» THE TASKS
1: Retype the stretch of the IWP essay from "Why Is Everybody Happy with the IWP: A" through "On Poetry (1994)." without changing a word.
2: Decide whether each statement agrees with the IWP essay, and support each yes or no with the deciding words quoted from it. (a) Lee's translation of Jonathan Culler's On Deconstruction was chosen as one of Korea's Best Scholarly Books of 1998. (b) Lee has published three poetry collections. (c) The essay says most of the world is unhappy with President Bush because he is the president of the USA.

» GIVEN TEXT
┄┄┄┄┄┄┄┄┄┄

Why Is Everybody Happy with the IWP: A Modest Proposal

Man-sik LEE (poet, Korea; b. 1953) is deputy professor at Kyungwon College, Seoul South Korea. Mr. Lee has written extensively on T.S. Eliot and deconstruction as literary theory, and his translation of Jonathan Culler's On Deconstruction was selected as one of Korea's Best Scholarly Books of 1998. He has published two poetry collections: God's Baseball Game Ticket (1997) and On Poetry (1994).

Why is everybody happy with the IWP? Because the spirit of the IWP is the resistance to linearization. And that is also the raison d'être of literature. And why is most of the world not happy with President Bush? It's not because he is the president of the USA., nor because he represents the only superpower, nor because he didn't try to get some consensus before the critical action in Iraq. I think it is simply because he advances a philosophy of linearization—one that asks everybody to follow only his interpretation of the world, even though it is not clear what it really is. Because he does not acquiesce to the power of imagination.

┄┄┄┄┄┄┄┄┄┄

» RECORD SET
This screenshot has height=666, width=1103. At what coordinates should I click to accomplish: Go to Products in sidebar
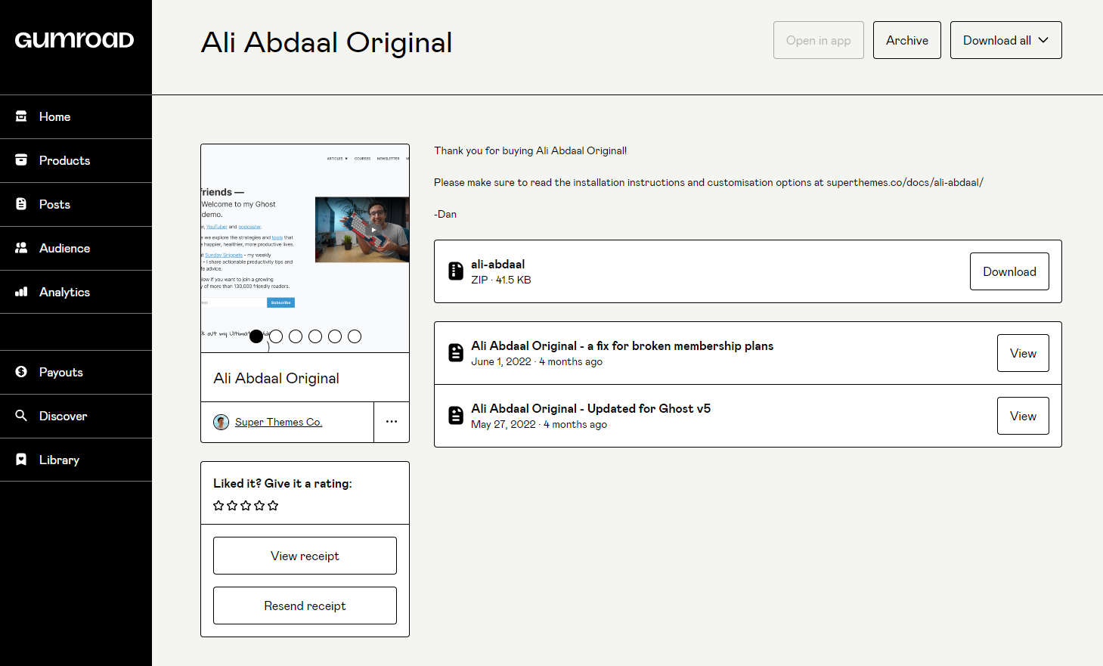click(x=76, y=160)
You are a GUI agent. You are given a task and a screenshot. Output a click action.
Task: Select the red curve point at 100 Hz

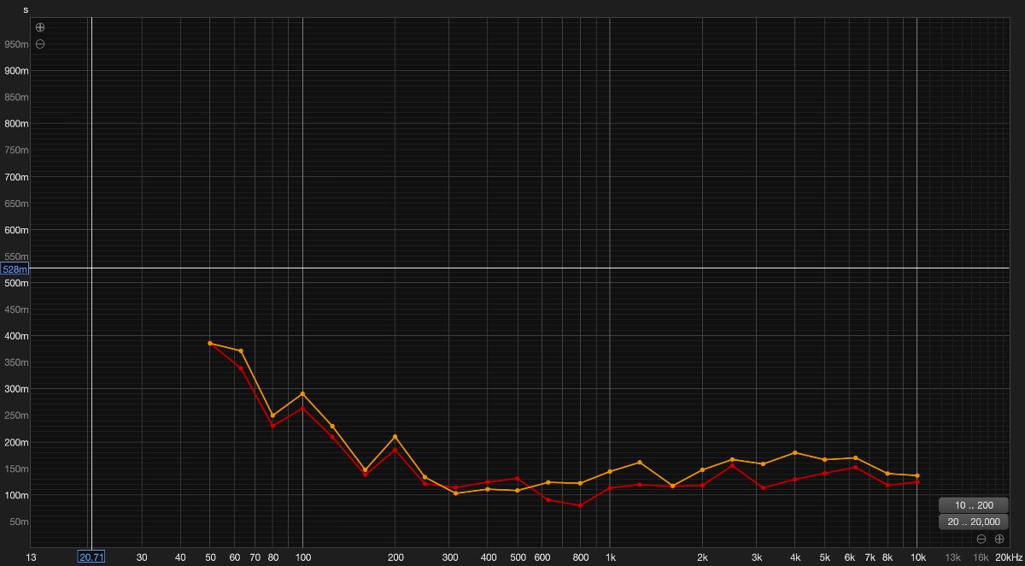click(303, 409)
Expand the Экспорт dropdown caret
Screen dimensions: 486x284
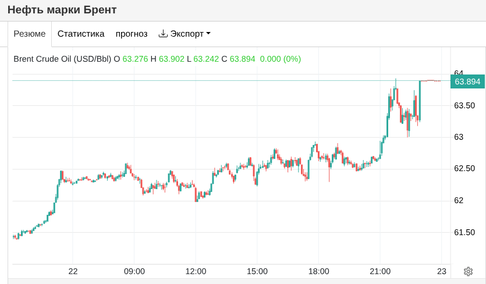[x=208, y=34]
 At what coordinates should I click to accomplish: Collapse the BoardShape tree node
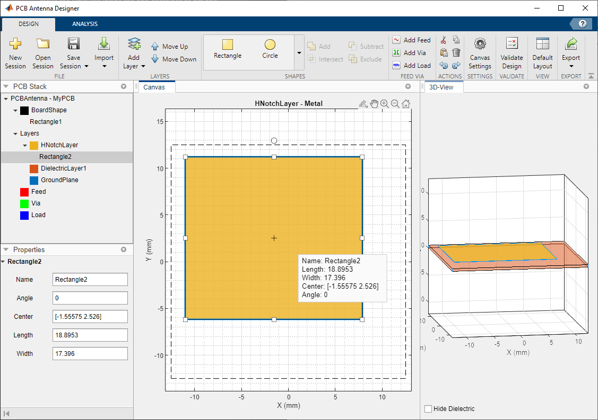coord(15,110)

┄┄┄┄┄┄┄┄┄┄

» SOLUTION LIST
1:
Why Is Everybody Happy with the IWP: A Modest Proposal

Man-sik LEE (poet, Korea; b. 1953) is deputy professor at Kyungwon College, Seoul South Korea. Mr. Lee has written extensively on T.S. Eliot and deconstruction as literary theory, and his translation of Jonathan Culler's On Deconstruction was selected as one of Korea's Best Scholarly Books of 1998. He has published two poetry collections: God's Baseball Game Ticket (1997) and On Poetry (1994).

2:
(a) Yes: "his translation of Jonathan Culler's On Deconstruction was selected as one of Korea's Best Scholarly Books of 1998"
(b) No: "He has published two poetry collections"
(c) No: "It's not because he is the president of the USA."